Certains diront : encore un livre sur les discriminations ! Ce sont les mêmes qui disent : « Assez de repentance ! » - comme s’il y avait eu le début de l’ombre d’une repentance - applaudis par tous ceux pour qui le pire cauchemar serait d’avoir à s’excuser de leurs ignominies ou de celles de leurs pères et frères. Arrogance du dominant, et arrogance française. Ou peut-être retard français : peut-on imaginer les Anglais parler aujourd’hui de la colonisation de l’Inde et la défendre en disant : « mais nous avons fait des routes et des hôpitaux » ?
Eh bien non, ce n’est pas « encore » un livre sur les discriminations mais enfin un livre sur les discriminations. Les discriminations racistes. Mais enfin, dira-t-on, depuis le temps qu’on parle du racisme ! C’est vrai. Mais de quoi parle-t-on ? Qu’entend-on par racisme ? Depuis le temps qu’on en parle, que des universitaires, des chercheurs du CNRS, des sociologues, des philosophes, écrivent des livres sur le sujet ? Ces livres, pour la majorité d’entre eux, parlent des individus racistes et de leurs idées. Ils ne sont pas à dédaigner, loin de là. Mais, quand dans son livre pionnier, paru en 1972, Colette Guillaumin parlait de l’

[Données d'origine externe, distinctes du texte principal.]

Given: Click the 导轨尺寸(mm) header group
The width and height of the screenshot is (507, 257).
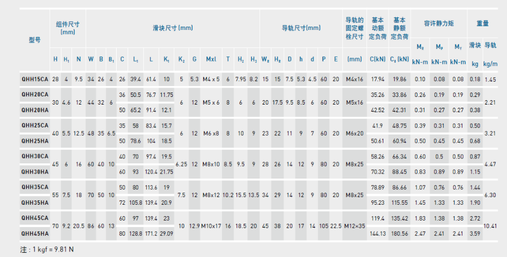Looking at the screenshot, I should pos(300,28).
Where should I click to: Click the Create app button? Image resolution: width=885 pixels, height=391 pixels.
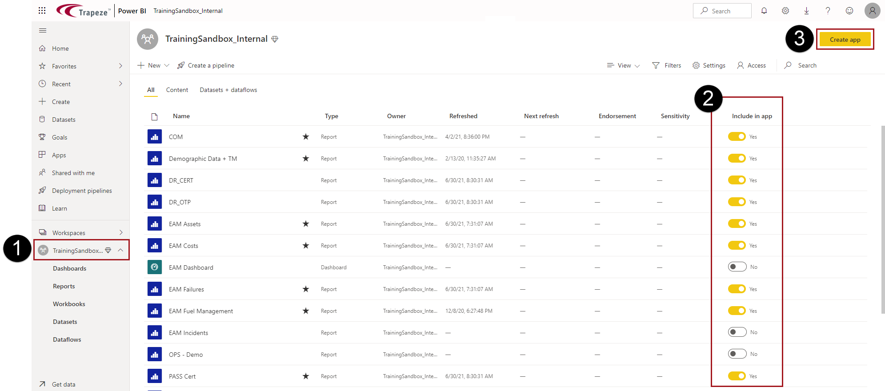pyautogui.click(x=845, y=40)
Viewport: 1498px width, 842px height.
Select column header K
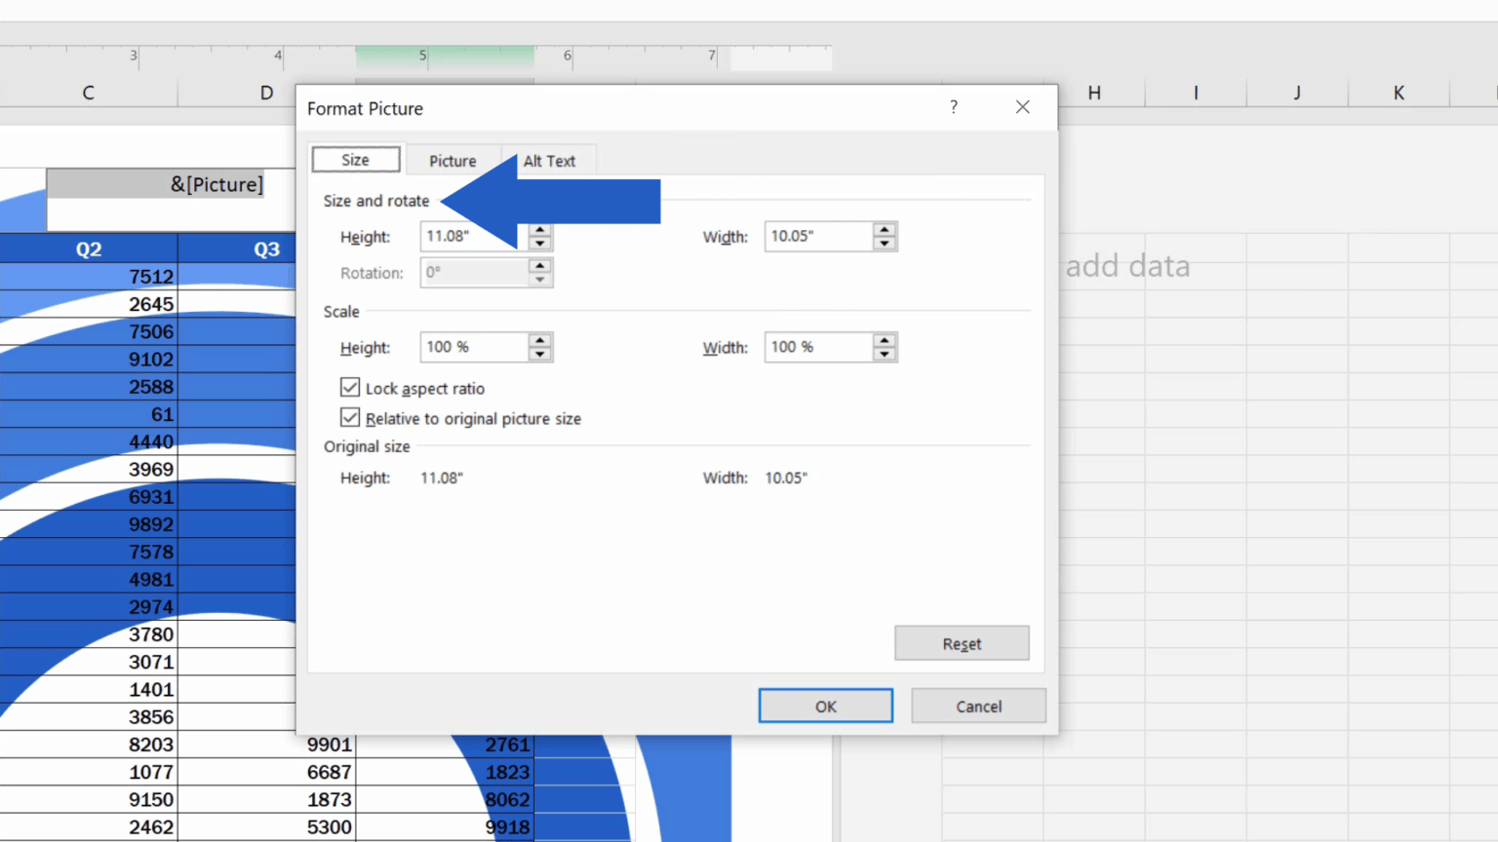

Idéologie raciste, elle incluait dans l’idéologie les représentations et les pratiques, pas seulement les idées. Puis, dans les années 80, les idées des racistes - ou des sexistes - leurs « préjugés », sont devenus le seul centre d’intérêt des chercheurs. Les plus connus des spécialistes du racisme en France sont les chercheurs qui ont analysé les théories racistes, qui ont distingué des époques, des nuances, des écoles : le racisme « biologique » précédant le racisme « culturel », le racisme du prolétariat à distinguer du racisme des bourgeois ; le racisme nazi, le racisme français, le racisme espagnol ; l’histoire des idées racistes, la structure philosophique des idées racistes. Ce n’est pas inintéressant. Et cela meuble : pendant ce temps, on avait l’impression que le terrain était occupé, et certainement, sur le plan de l’institution universitaire, il l’était ; l’impression qu’on progressait dans la connaissance du racisme, qu’on allait pouvoir lutter contre.